Hoje, segundo domingo da Páscoa, celebramos... a “Páscoa de São Tomé”, o apóstolo que estava ausente da comunidade apostólica no domingo passado! Este domingo é também chamado “Domingo da Divina Misericórdia”, desde 30 de abril de 2011, dia da canonização da Irmã Faustina, pelo Papa João Paulo II. Enquanto louvamos o Senhor pela sua misericórdia, agradecemos-lhe de modo muito especial o dom do Papa Francisco, que fez da misericórdia um dos “leitmotiv” do seu pontificado.
“Meu Senhor e meu Deus!”
João 20,19-31
Hoje, segundo domingo da Páscoa, celebramos... a “Páscoa de São Tomé”, o apóstolo que estava ausente da comunidade apostólica no domingo passado! Este domingo é também chamado “Domingo da Divina Misericórdia”, desde 30 de abril de 2011, dia da canonização da Irmã Faustina, pelo Papa João Paulo II. Enquanto louvamos o Senhor pela sua misericórdia, agradecemos-lhe de modo muito especial o dom do Papa Francisco, que fez da misericórdia um dos “leitmotiv” do seu pontificado.
Os temas que o evangelho nos propõe são, no entanto, numerosos: o domingo (“o primeiro dia da semana”); a Paz do Ressuscitado e a alegria dos apóstolos; o Pentecostes e a Missão dos apóstolos (segundo o evangelho de João); o dom e a missão confiada aos apóstolos de perdoar os pecados (razão pela qual hoje celebramos o “Domingo da Divina Misericórdia”); o tema da comunidade (da qual Tomé se tinha ausentado!); mas sobretudo o tema da fé! Limitar-me-ei a deter-me na figura de Tomé.
O seu nome significa “duplo” ou “gémeo”. Tomé tem um lugar de relevo entre os apóstolos: talvez por isso lhe tenham sido atribuídos os Atos e o Evangelho de Tomé, apócrifos do século IV, “importantes para o estudo das origens cristãs” (Bento XVI).
Gostaríamos de saber de quem Tomé é gémeo. Poderia ser de Natanael (Bartolomeu). Com efeito, esta última profissão de fé, feita por Tomé, corresponde à primeira, feita por Natanael, no início do evangelho de João (1,45-51). Além disso, o carácter e comportamento de ambos são surpreendentemente semelhantes. Por fim, os dois nomes aparecem relativamente próximos na lista dos Doze (ver Mateus 10,3; Atos 1,13; João 21,2).
Esta incógnita abre espaço para afirmar que Tomé é “gémeo de cada um de nós” (Dom Tonino Bello). Tomé conforta-nos nas nossas dúvidas de crentes. Nele nos espelhamos e, através dos seus olhos e das suas mãos, também nós “vemos” e “tocamos” o corpo do Ressuscitado. Uma interpretação que tem o seu encanto!...

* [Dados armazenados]

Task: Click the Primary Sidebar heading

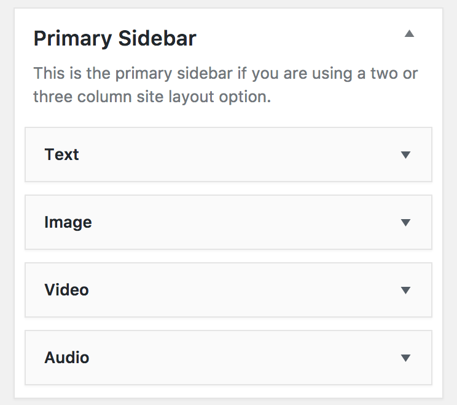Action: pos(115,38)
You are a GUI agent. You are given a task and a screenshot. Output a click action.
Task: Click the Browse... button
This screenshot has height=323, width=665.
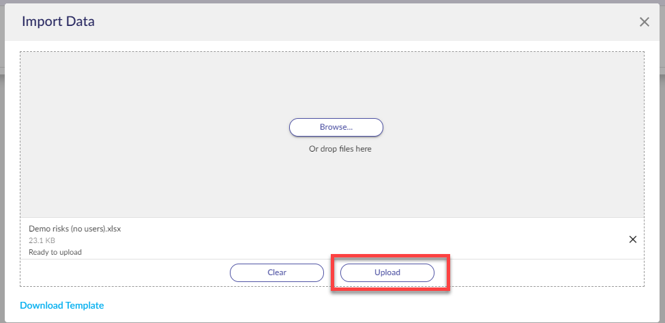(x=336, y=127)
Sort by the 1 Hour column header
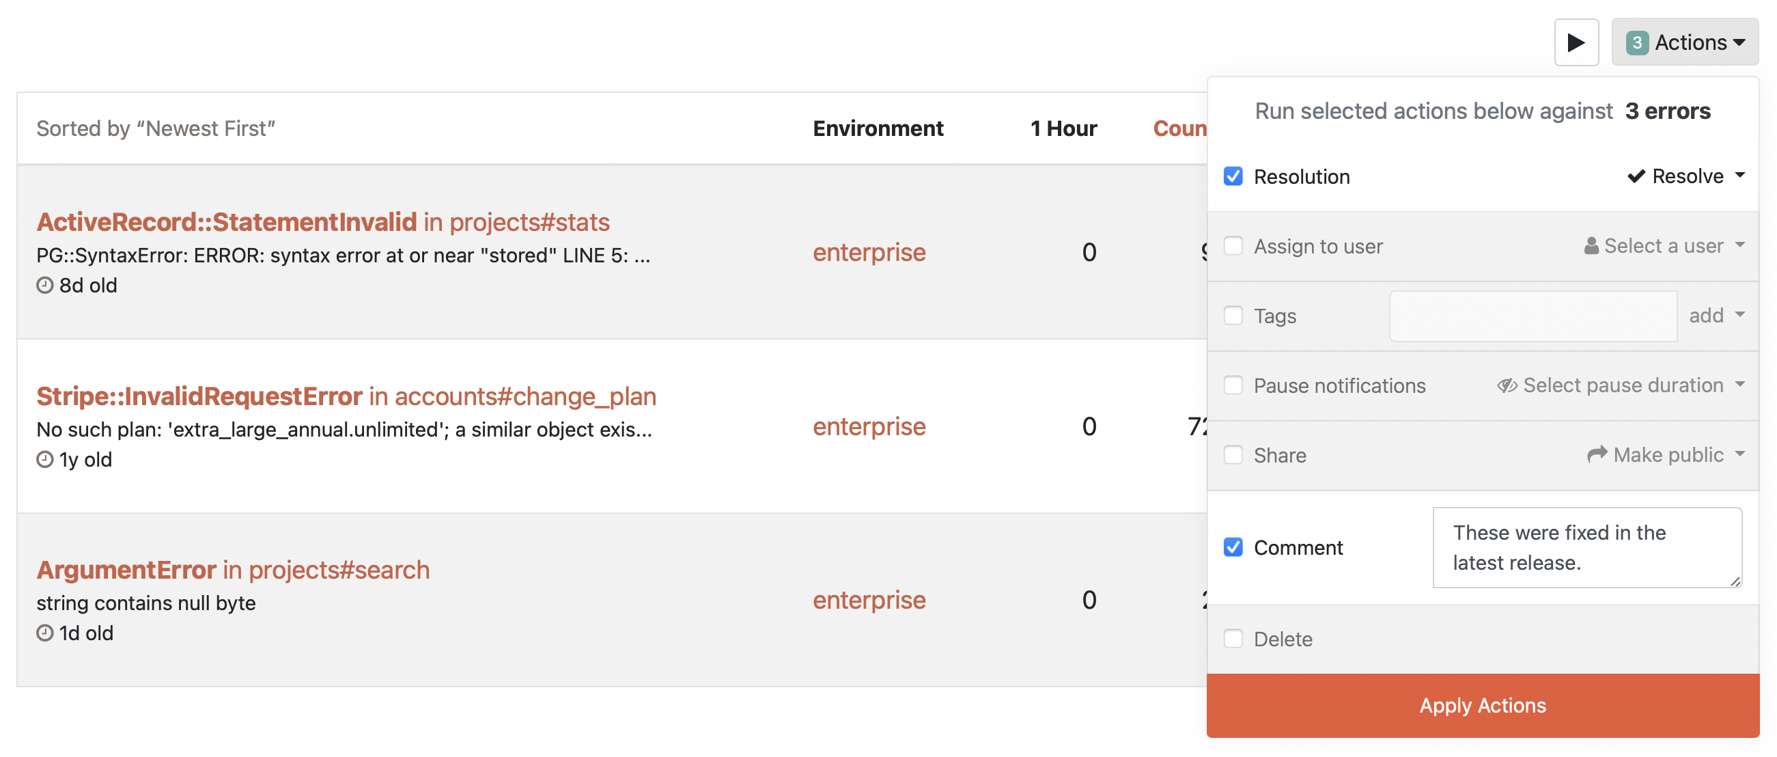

* [O QUE SE PEDE]
Transcreva, do texto sobre o apóstolo Tomé, o trecho que vai de "Gostaríamos de saber" a "o seu encanto!...".

* [RESPOSTA À TAREFA]
Gostaríamos de saber de quem Tomé é gémeo. Poderia ser de Natanael (Bartolomeu). Com efeito, esta última profissão de fé, feita por Tomé, corresponde à primeira, feita por Natanael, no início do evangelho de João (1,45-51). Além disso, o carácter e comportamento de ambos são surpreendentemente semelhantes. Por fim, os dois nomes aparecem relativamente próximos na lista dos Doze (ver Mateus 10,3; Atos 1,13; João 21,2).
Esta incógnita abre espaço para afirmar que Tomé é “gémeo de cada um de nós” (Dom Tonino Bello). Tomé conforta-nos nas nossas dúvidas de crentes. Nele nos espelhamos e, através dos seus olhos e das suas mãos, também nós “vemos” e “tocamos” o corpo do Ressuscitado. Uma interpretação que tem o seu encanto!...